**Your objective:** Could you reproduce the data below word for word, omitting the pictures?

Target position records:
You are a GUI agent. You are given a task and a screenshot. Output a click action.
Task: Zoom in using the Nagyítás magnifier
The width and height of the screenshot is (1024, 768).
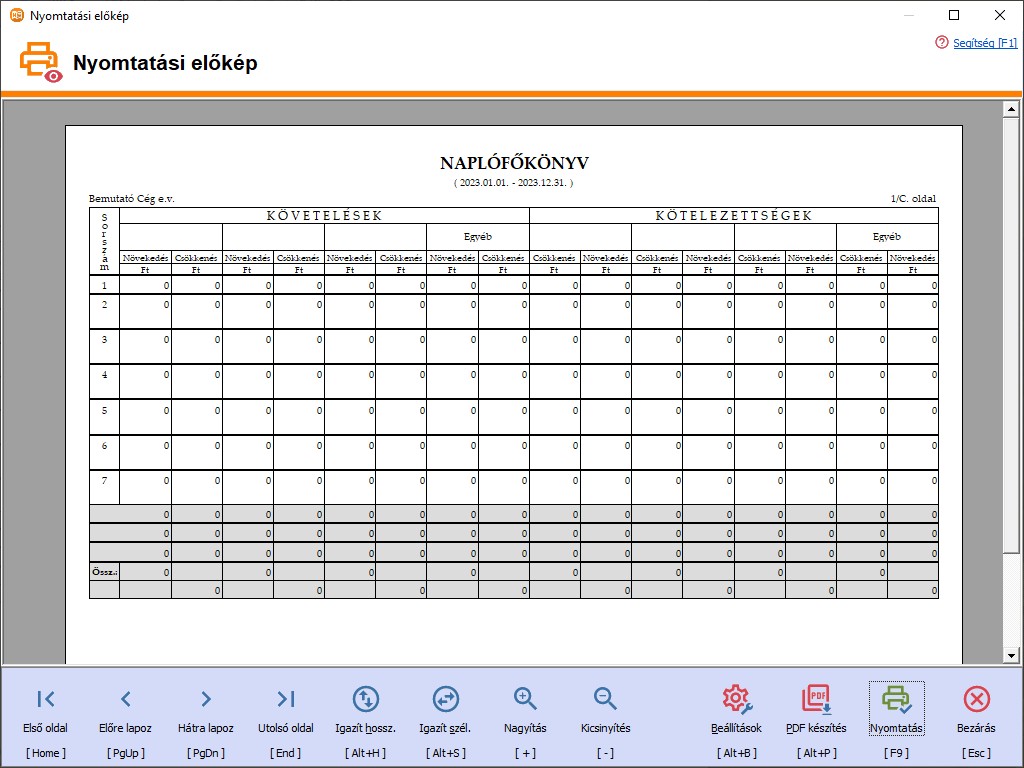(x=525, y=699)
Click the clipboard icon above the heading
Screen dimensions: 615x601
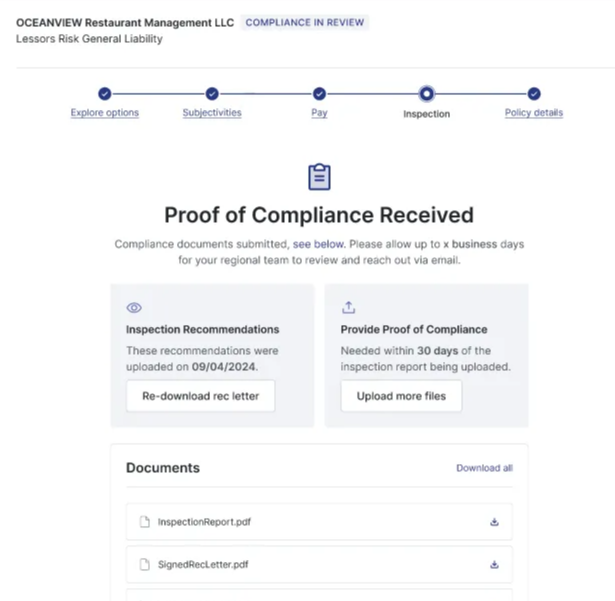(319, 177)
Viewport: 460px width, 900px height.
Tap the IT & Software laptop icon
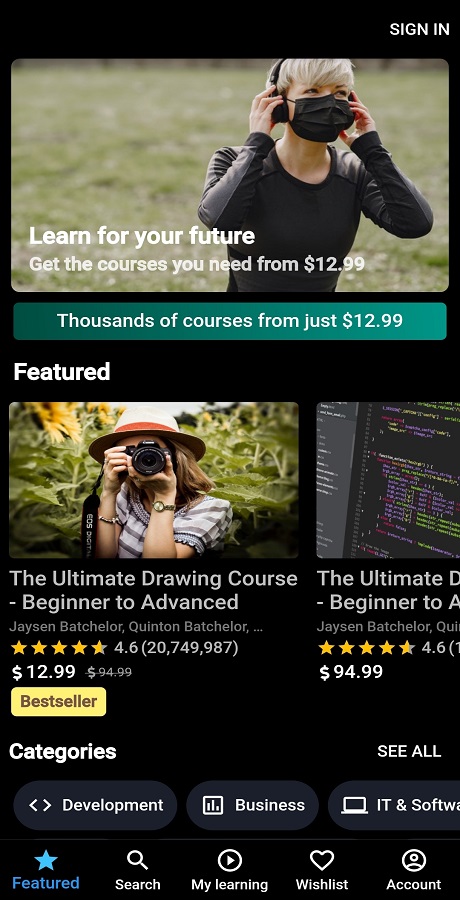coord(354,805)
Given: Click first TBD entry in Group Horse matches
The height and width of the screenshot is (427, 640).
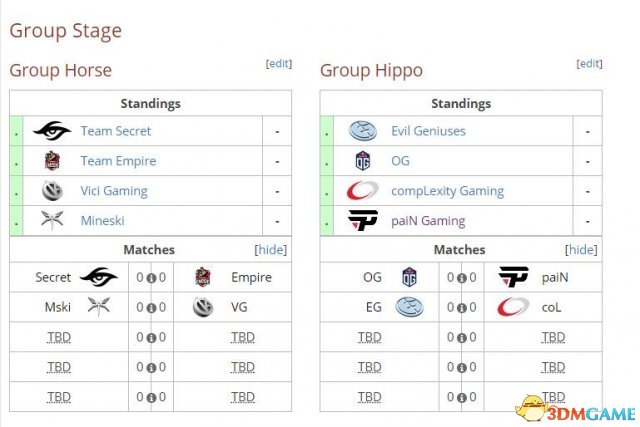Looking at the screenshot, I should 59,337.
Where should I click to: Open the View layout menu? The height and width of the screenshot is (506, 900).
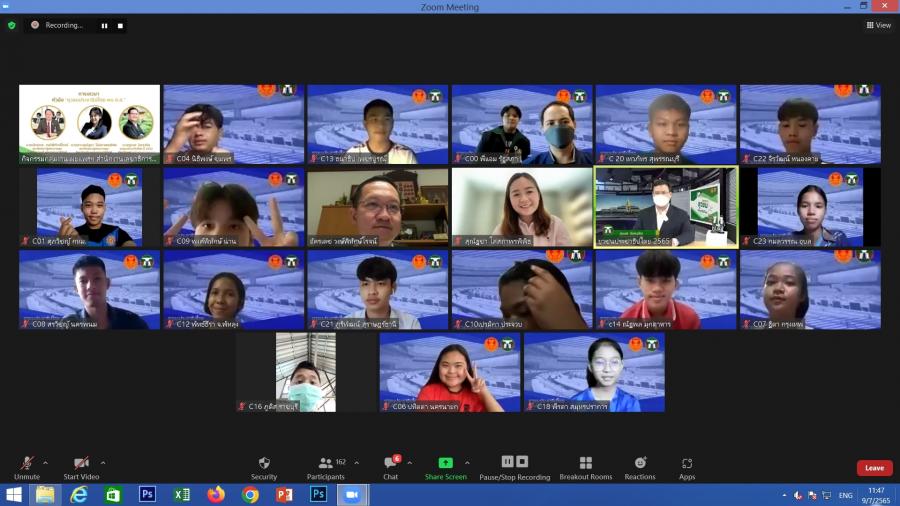pyautogui.click(x=878, y=25)
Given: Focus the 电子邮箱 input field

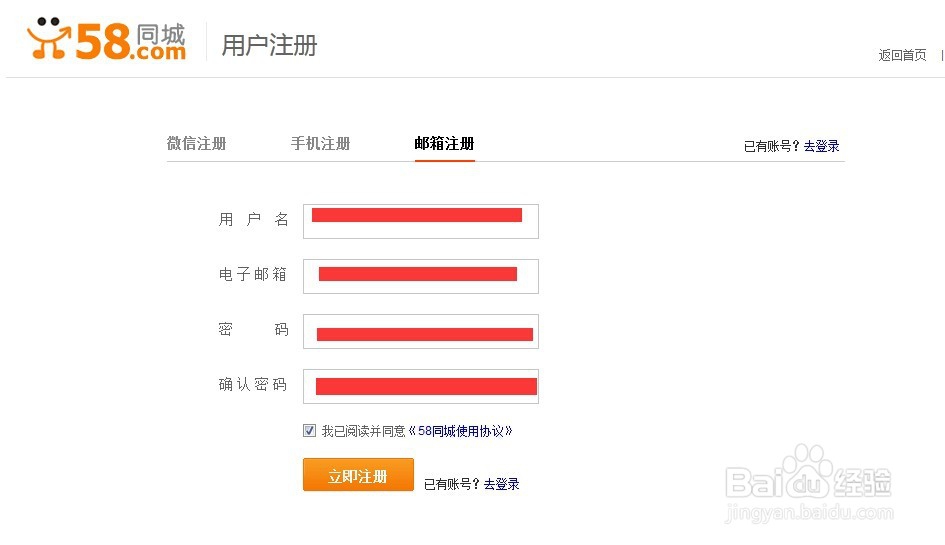Looking at the screenshot, I should (x=421, y=276).
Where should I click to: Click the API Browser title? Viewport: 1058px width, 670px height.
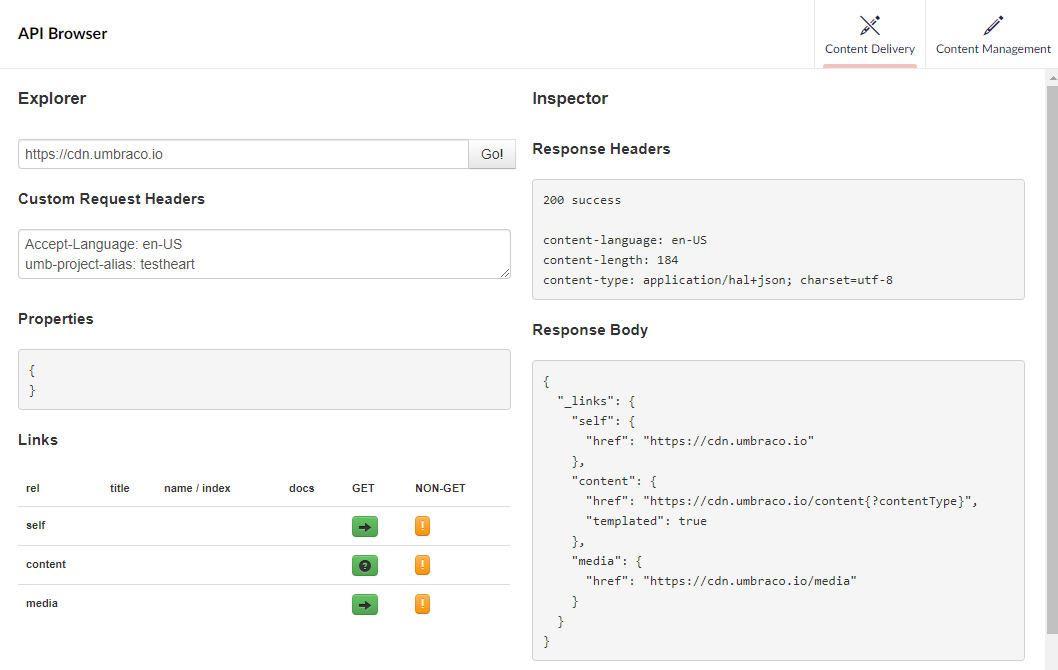click(x=62, y=34)
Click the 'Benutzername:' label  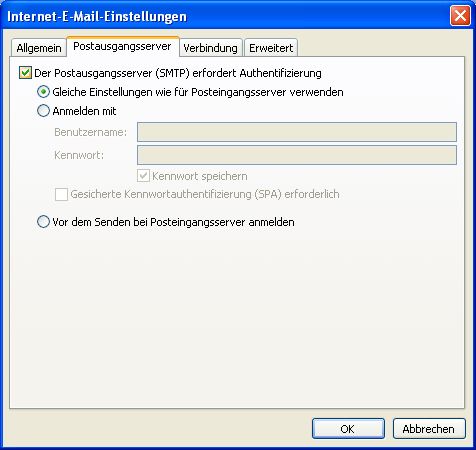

**Task answer:**
You are a GUI agent. You are given a task and a screenshot. Output a click action.
Task: Zoom in using the Nagyítás magnifier
The width and height of the screenshot is (1024, 768).
(x=525, y=699)
Click the clipboard icon above the heading
Screen dimensions: 615x601
(319, 177)
Viewport: 460px width, 900px height.
Tap the IT & Software laptop icon
coord(354,805)
Given: Click first TBD entry in Group Horse matches
The height and width of the screenshot is (427, 640).
Looking at the screenshot, I should 59,337.
Where should I click to: Open the View layout menu? The height and width of the screenshot is (506, 900).
pyautogui.click(x=878, y=25)
Given: Focus the 电子邮箱 input field

Looking at the screenshot, I should (x=421, y=276).
Where should I click to: Click the API Browser title? Viewport: 1058px width, 670px height.
click(x=62, y=34)
Click the 'Benutzername:' label  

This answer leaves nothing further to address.